Évasion médicamenteuse
J'ai eu la bêtise de le croire apte à entendre ma souffrance, à lui donner en pâture quelques uns des passages de ce journal, il m'a questionné sur l'absence de notation des jours, mon mépris de suivre un ordre précis. Ce que j'écrivais à ses yeux s'éloigne bien trop du journal, voici des phrases brutales semblant étrangères les unes des autres, rien ne décrivant mes journées banales. Des pensées me mettant à nue tout au plus, il ne s'agit pas d'un journal. Il m'a observé de travers, comme si j'avais échangé l'endroit de l'envers. J'ai tenté vainement, en avalant mon orgueil, de lui évoquer mes figures de style, l'impossibilité de rater un exercice puisqu'il s'agit avant tout d'écrire pour mieux se porter pas nécessairement se montrer fidèle à tout ce que mes journées et nuits m'ont retiré ou apporté. Pas convaincu, il renâcla.
Ayant lu mes problèmes d'insomnies, la sensation de ne pas améliorer la situation avec ses prescriptions, il m'offrit tel un bon prince la possibilité de me griller davantage le cerveau, augmentation des doses, prendre en complément un traitement pour améliorer mon sommeil quasiment inexistant.
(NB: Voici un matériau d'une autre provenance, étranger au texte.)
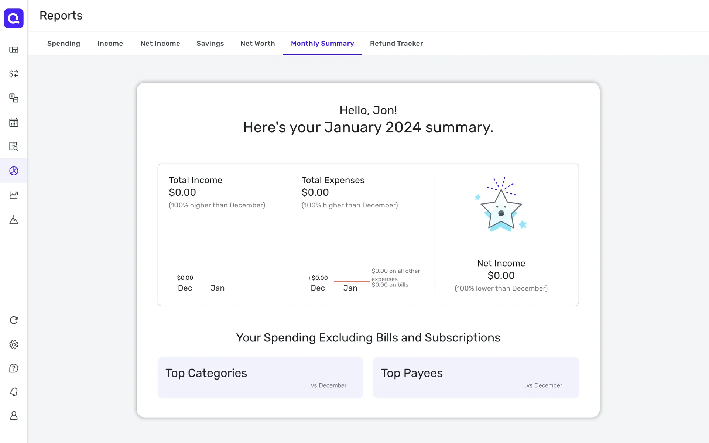Click the Net Income star illustration
Image resolution: width=709 pixels, height=443 pixels.
(x=501, y=207)
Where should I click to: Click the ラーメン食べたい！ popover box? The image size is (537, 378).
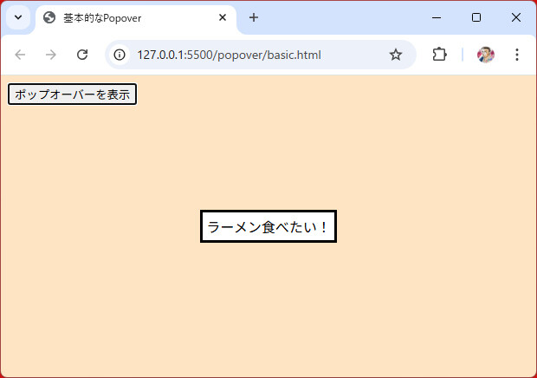269,227
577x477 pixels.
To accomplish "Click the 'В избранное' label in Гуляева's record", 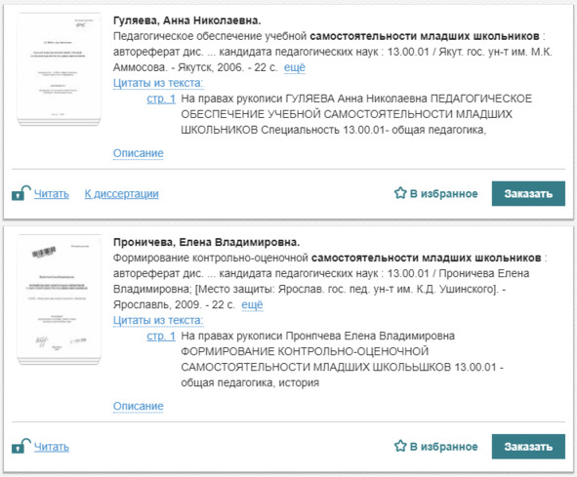I will (444, 193).
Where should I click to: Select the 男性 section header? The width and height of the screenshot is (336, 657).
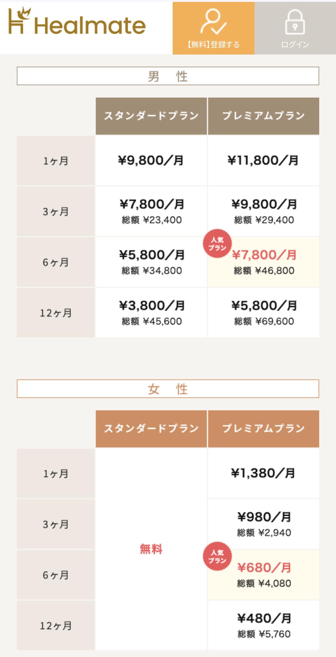coord(168,76)
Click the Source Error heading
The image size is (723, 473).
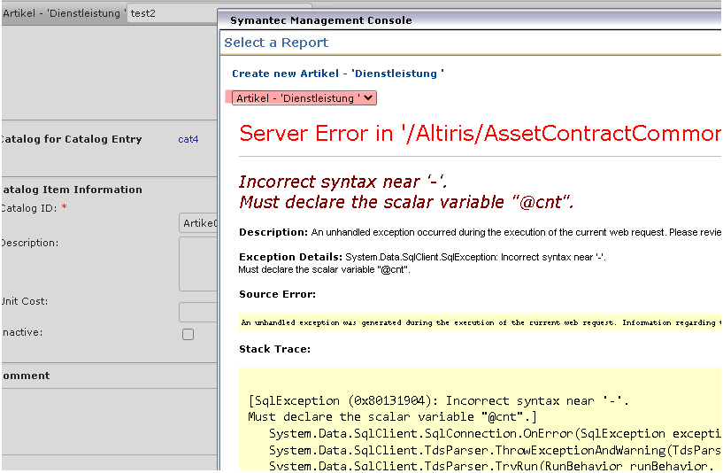[x=277, y=294]
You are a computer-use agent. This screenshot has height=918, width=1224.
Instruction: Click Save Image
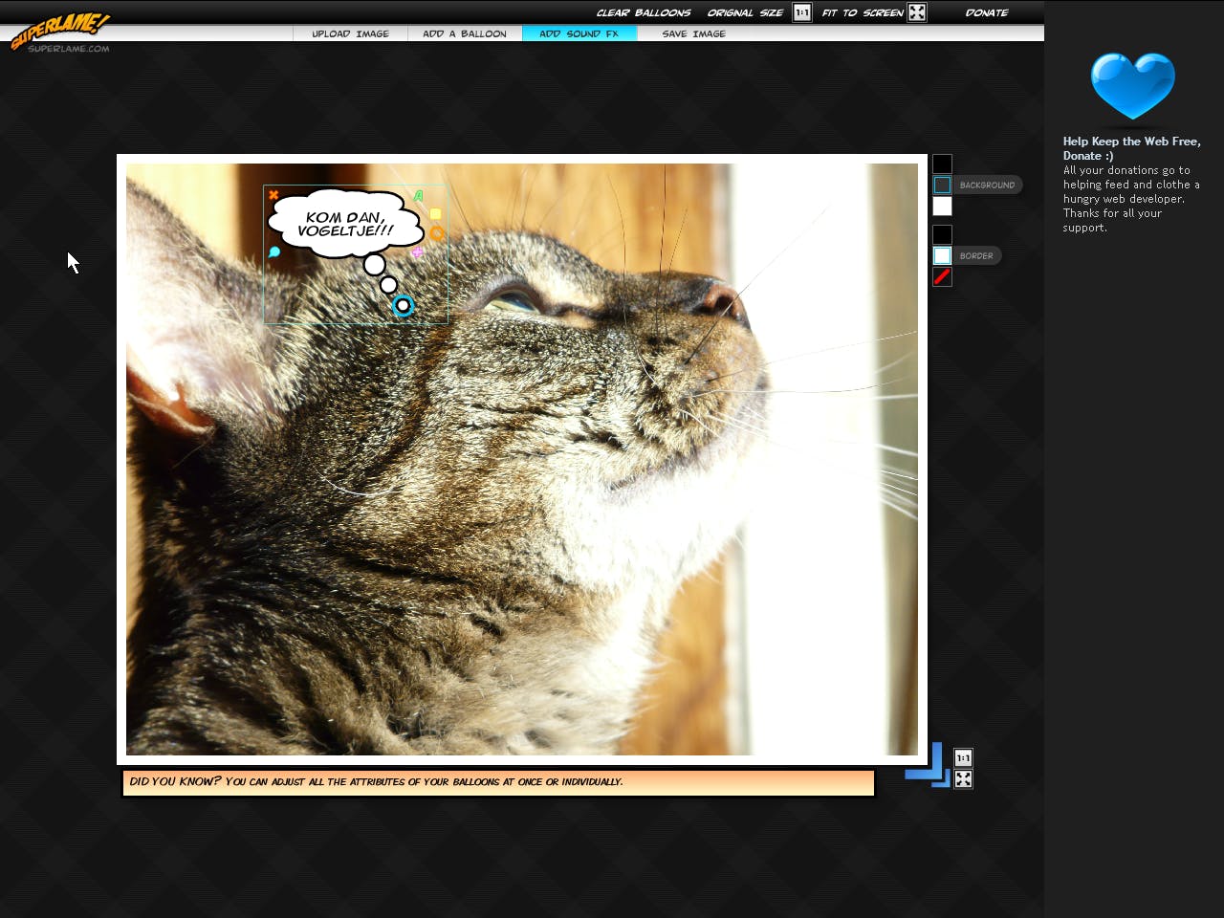click(x=694, y=33)
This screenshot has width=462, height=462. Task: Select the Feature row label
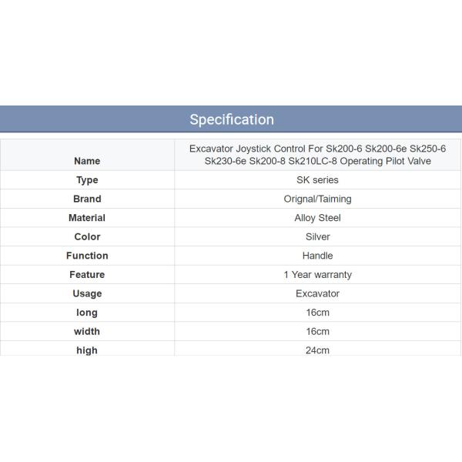(87, 274)
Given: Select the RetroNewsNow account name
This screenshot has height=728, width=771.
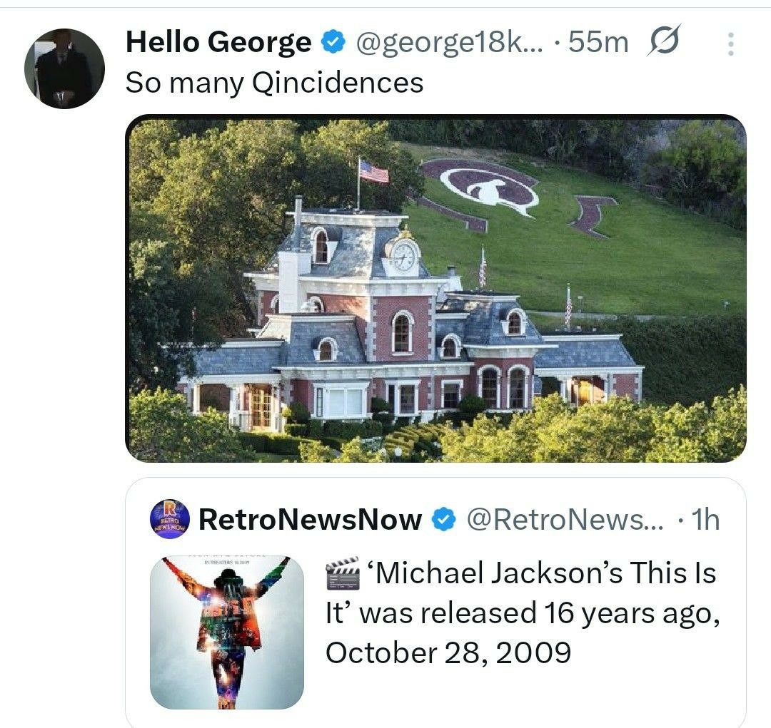Looking at the screenshot, I should [x=310, y=520].
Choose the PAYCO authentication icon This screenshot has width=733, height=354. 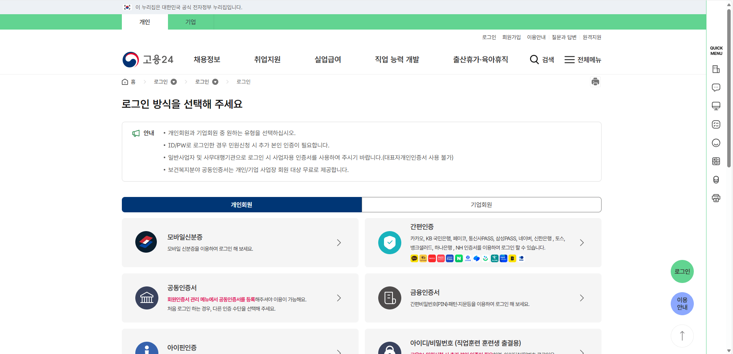tap(432, 258)
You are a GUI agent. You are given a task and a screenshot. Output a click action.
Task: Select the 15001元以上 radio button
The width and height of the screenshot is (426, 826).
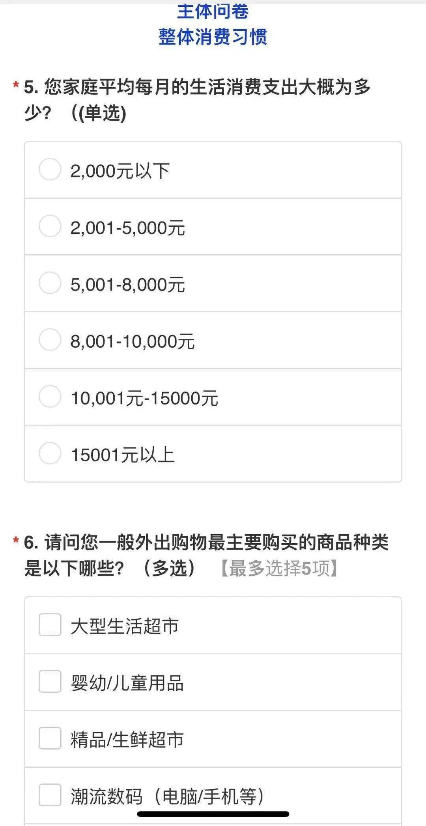[x=50, y=453]
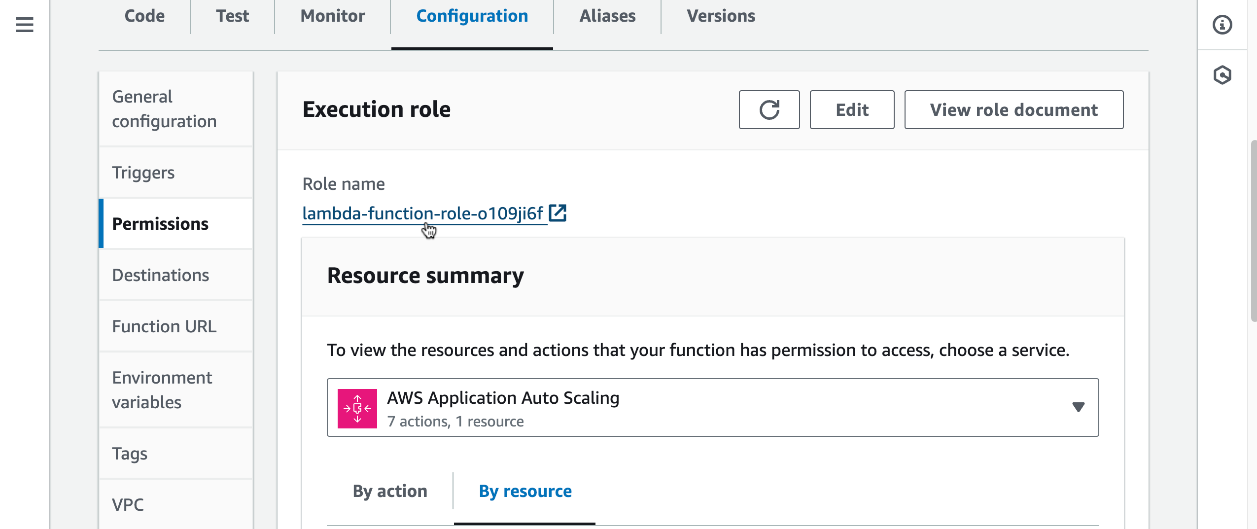This screenshot has height=529, width=1257.
Task: Switch to the Code tab
Action: [x=144, y=16]
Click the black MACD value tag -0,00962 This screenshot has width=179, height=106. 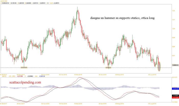[x=174, y=96]
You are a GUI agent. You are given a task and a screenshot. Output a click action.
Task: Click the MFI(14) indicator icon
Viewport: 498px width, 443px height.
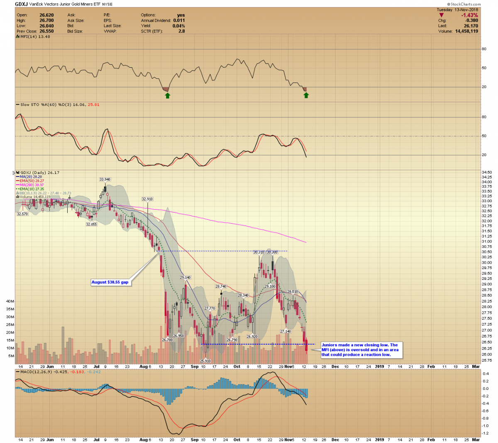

J'émis des réserves, de ses noirs gribouillis il leva sa tête en me déclarant d'un ton se souhaitant rassurant l'impossibilité d'en mourir.
Je faillis lui asséner ne souhaiter que ça jour après jour pour m'épargner d'écouter des inepties ! Pourquoi-donc abandonner toute pudeur avec de tels incompétents songeant durant toutes les séances où ils s'engraissent de l'argent des désaxés sûrement au prochain repas ?
Puis l'observant ainsi durant plusieurs minutes à minutieusement me remémorer sa fonction, ne tarissant pas d'éloges sur l'île synthétique qui me retiendrait de broyer du noir, ces artificielles promises me couvrant de chimiques baisers extatiques ou la manière d'ingérer ses drogues.
À la façon dont il traita, la situation je le sentis presque s'attendant à des chaleureux remerciements, des larmes de bonheur de ma part. Je demeurais immobile, supportant son babille.
Mon psychiatre se retirait toute responsabilité, même de son rôle devant m'apporter un semblant de soin grâce à la technique de l'évasion médicamenteuse.
Ma séance terminée, je m'empressais d'aller rendre visite à un médecin, je l'interrogea en détails sur les risques auxquels je pouvais m'exposer avec une telle ordonnance. Ahuri, il relit à plusieurs reprises le bout de papier, il osa timidement me demander les raisons pour me retrouver sous ses traitements, je les lui donna. Interloqué, il me laissa contrairement à mon spécialiste n'ayant pas grandement de temps à m'accorder le loisir de disserter sur mon absence de désir de vie ou de la continuer ainsi que de mon incapacité à dormir plus de trois heures par nui. Devant les troubles psychiques cohabitant avec moi dans cet esprit désespérant de désespéré, se sentant démuni, s'interrogeant si un psychiatre pouvait être considéré comme un collègue médical, sur leur conscience du serment d'Hippocrate, il me prescrit un somnifère selon lui plus doux.
À son air, je pressenti toutefois sa volonté de me détourner de l'autre drogue prescrite par mon si spécieux spécial spécialiste.
Avec des tournures de phrases se croyant subtiles, je hochais la tête,promis une vigilance à toute épreuve, il me demanda de le revoir dans une semaine pour savoir si je supportais le traitement, dans le cas contraire je devrais le changer voire progressivement l'arrêter.
Je ne montra pas mon angoisse à l'idée de ne plus posséder ma légale drogue, comme tout médecin il se montra optimiste, un sourire aux lèvres, sommairement il m'a examiné en me disant pour mon plus grand malheur à quel point j'allais pour le mieux, je ne manquais pas de santé, seulement une perte de poids, une fatigue certaine tirant mes traits.
Lorsque enfin, retournant à mon appartement harassé je ne sais de quoi,ayant passé à la pharmacie pour me procurer les deux drogues, je les jaugeais du regard. Finalement avant de me coucher, je pris en compte l'augmentation de dose de mon anti-dépresseur et deux comprimés du somnifère donné par mon psychiatre. Assez heureux de l'effet sédatif, j'observais de loin des visages de proches pourtant si lointains me demandant de revenir, je me mis à rire, dans mes draps je sentis mon corps peser si lourdement, tout se mit à virevolter.
En pleine béatitude, je souriais, me satisfaisant de cette évasion médicamenteuse me libérant de tout, je me sentis si bien pour la première fois de mon existence.